───── Given data ─────
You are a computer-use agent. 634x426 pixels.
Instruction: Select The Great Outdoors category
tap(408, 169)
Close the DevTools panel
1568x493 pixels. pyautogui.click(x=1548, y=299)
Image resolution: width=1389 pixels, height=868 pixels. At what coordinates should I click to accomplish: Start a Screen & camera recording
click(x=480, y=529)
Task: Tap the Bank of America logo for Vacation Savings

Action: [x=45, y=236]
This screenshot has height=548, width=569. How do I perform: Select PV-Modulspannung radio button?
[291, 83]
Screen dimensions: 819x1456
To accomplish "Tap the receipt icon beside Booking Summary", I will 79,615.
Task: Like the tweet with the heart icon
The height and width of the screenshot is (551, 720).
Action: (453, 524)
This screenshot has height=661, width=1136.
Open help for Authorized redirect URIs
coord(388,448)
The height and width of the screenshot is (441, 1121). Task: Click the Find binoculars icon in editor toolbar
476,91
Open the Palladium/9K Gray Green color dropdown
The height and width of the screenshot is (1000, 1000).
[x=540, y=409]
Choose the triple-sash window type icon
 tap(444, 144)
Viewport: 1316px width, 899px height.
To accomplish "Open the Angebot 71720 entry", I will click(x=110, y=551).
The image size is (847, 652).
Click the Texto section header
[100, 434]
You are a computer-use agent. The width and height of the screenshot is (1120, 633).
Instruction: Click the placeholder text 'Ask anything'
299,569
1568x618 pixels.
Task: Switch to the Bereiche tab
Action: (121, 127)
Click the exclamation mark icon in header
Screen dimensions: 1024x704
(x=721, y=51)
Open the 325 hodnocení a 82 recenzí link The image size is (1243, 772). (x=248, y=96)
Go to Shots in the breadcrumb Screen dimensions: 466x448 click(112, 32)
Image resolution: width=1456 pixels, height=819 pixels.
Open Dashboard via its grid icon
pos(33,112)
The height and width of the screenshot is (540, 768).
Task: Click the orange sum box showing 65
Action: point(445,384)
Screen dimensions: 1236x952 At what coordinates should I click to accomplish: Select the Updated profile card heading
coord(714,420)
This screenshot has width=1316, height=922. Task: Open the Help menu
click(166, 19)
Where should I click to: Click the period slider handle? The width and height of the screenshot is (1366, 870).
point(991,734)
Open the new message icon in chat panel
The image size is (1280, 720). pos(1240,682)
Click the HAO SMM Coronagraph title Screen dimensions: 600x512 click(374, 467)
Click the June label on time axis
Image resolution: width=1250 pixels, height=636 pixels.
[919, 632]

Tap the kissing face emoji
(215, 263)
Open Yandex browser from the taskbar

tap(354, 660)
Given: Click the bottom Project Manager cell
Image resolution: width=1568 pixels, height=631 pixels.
─────
#### [Task description]
Above are the records; copy exactly the lines from the line with "You are a computer-use agent. The" through the line with "Open the 325", both included.

#### [Answer to this exercise]
You are a computer-use agent. The width and height of the screenshot is (1120, 633).
Instruction: Click the placeholder text 'Ask anything'
299,569
1568x618 pixels.
Task: Switch to the Bereiche tab
Action: (121, 127)
Click the exclamation mark icon in header
Screen dimensions: 1024x704
(x=721, y=51)
Open the 325 hodnocení a 82 recenzí link The image size is (1243, 772). (x=248, y=96)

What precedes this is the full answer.